-- ASSIGNMENT --
Please answer these questions about the OCR thread below, one per line:
(a) Which OCR method in Adobe Acrobat does the quoted message call the best?
(b) Besides the Ethernet V2 spec, what scan was the free Acrobat OCR plugin tried on?
(c) Which OCR program did the reply's writer end up buying?

On May 12, 2023, at 10:03 PM, trash80--- via cctalk
<cctalk(a)classiccmp.org> wrote:
An issue dear to my heart - I have quite a quantity of documentation here to scan so I
did quite a bit of homework and testing on this. It may not exactly be your issue, but I
hope it helps.
For me, the issue was the quality of the documentation - print back in those days was
quite variable of course and over time documents may have deteriorated.
I find Adobe Acrobat the best tool using the ClearScan method for OCR.
Admittedly it's been quite a while, but back years ago Adobe offered for a while a
free OCR plugin for Adobe Acrobat (full edition). I tried it on one or two documents --
for example a high quality scan of the Ethernet V2 spec (DIX spec).
It sort of worked, but the results were very bad. No training capability, and the editing
features were even worse than the already pathetically bad PDF editing features of
Acrobat.
I also used it on a scan of the A10-A flight manual. Same sort of outcome: it sort of
worked but really poor quality.
After that experience I tried Tesseract, which at the time wasn't ready yet. (That
was before the current neural net version.) Ended up buying ABBYY FineReader, which was
much better, particularly because it has a good quality training mechanism. I've
still encountered material so bad that it isn't useable but a lot of stuff, including
line printer listings, it can handle well enough.
One of these days I should try the new Tesseract.
paul

-- DATA SEGMENT --
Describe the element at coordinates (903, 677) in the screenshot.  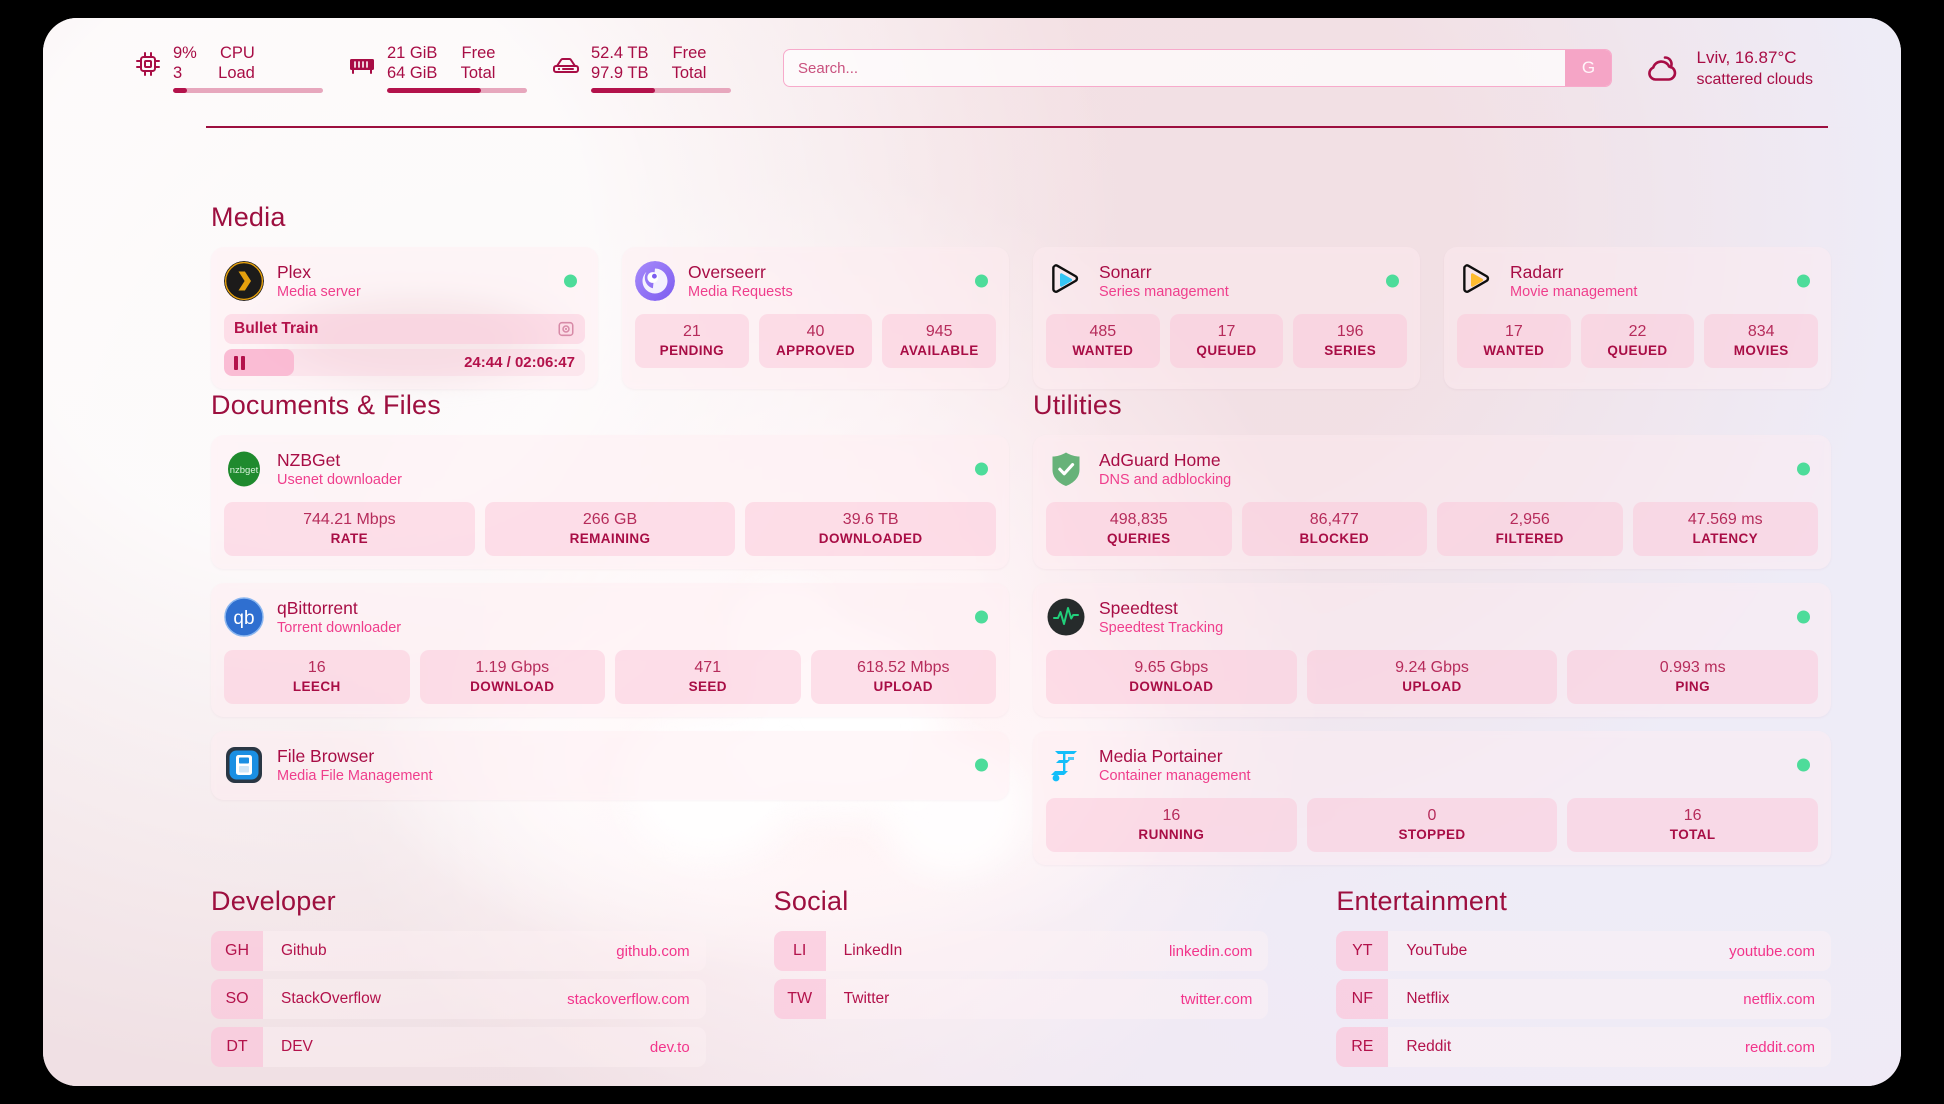
I see `stat-tile: 618.52 Mbps UPLOAD` at that location.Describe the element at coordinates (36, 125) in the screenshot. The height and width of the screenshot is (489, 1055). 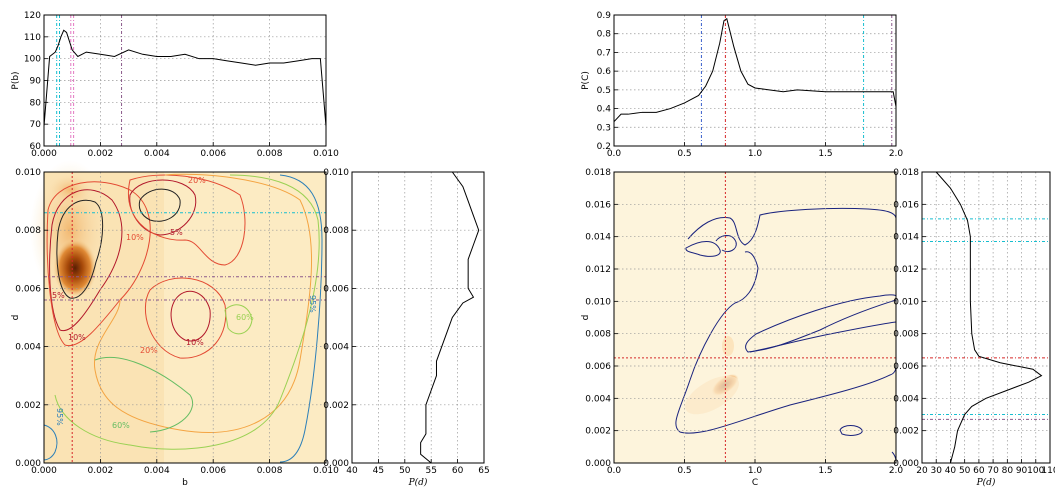
I see `y-tick-label: 70` at that location.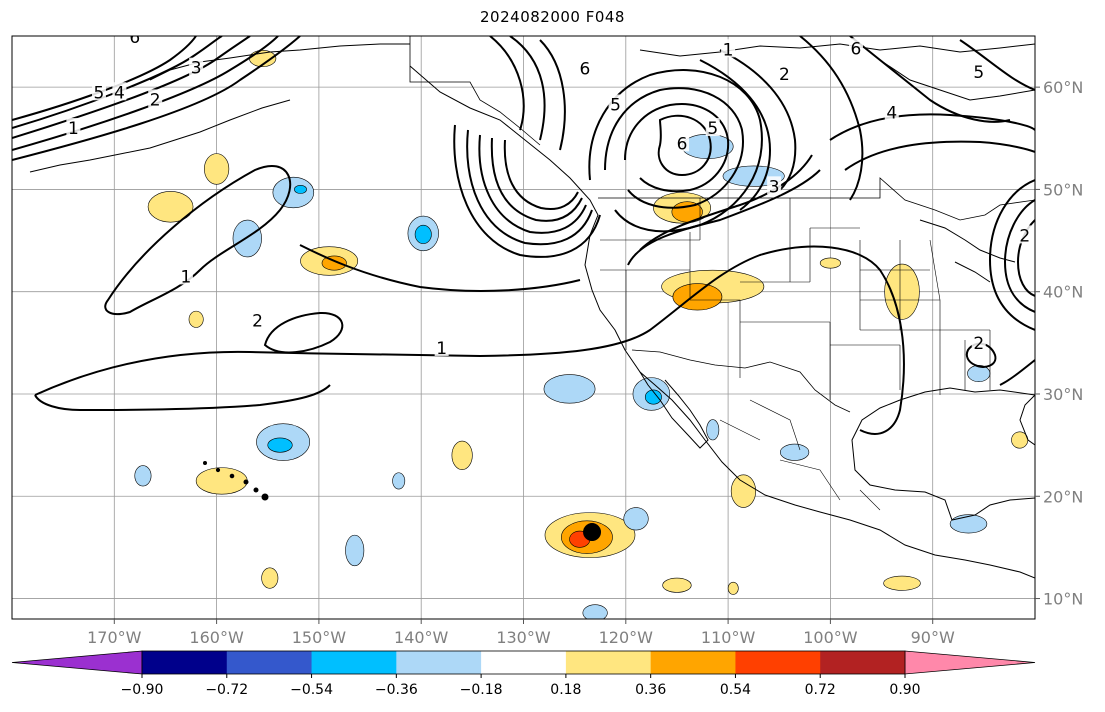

-- RESULT --
(a) ClearScan
(b) The A10-A flight manual
(c) ABBYY FineReader